== Source data ==
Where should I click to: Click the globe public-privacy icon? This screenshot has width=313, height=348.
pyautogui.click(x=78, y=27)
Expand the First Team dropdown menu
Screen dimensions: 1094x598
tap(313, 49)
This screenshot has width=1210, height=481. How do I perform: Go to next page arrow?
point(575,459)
---
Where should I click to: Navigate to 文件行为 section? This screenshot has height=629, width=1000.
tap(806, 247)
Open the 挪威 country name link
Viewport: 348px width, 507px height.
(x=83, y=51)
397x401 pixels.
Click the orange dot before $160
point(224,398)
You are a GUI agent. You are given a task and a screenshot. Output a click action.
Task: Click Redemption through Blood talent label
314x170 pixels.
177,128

== STATED EXERCISE ==
Convert everything from the line containing "Where should I click to: Click" down to the line containing "tap(313, 49)", both included, into a JSON list of strings with one string per line and blank lines left out.

== OUTPUT OF THE TASK ==
[
  "Where should I click to: Click the globe public-privacy icon? This screenshot has width=313, height=348.",
  "pyautogui.click(x=78, y=27)",
  "Expand the First Team dropdown menu",
  "Screen dimensions: 1094x598",
  "tap(313, 49)"
]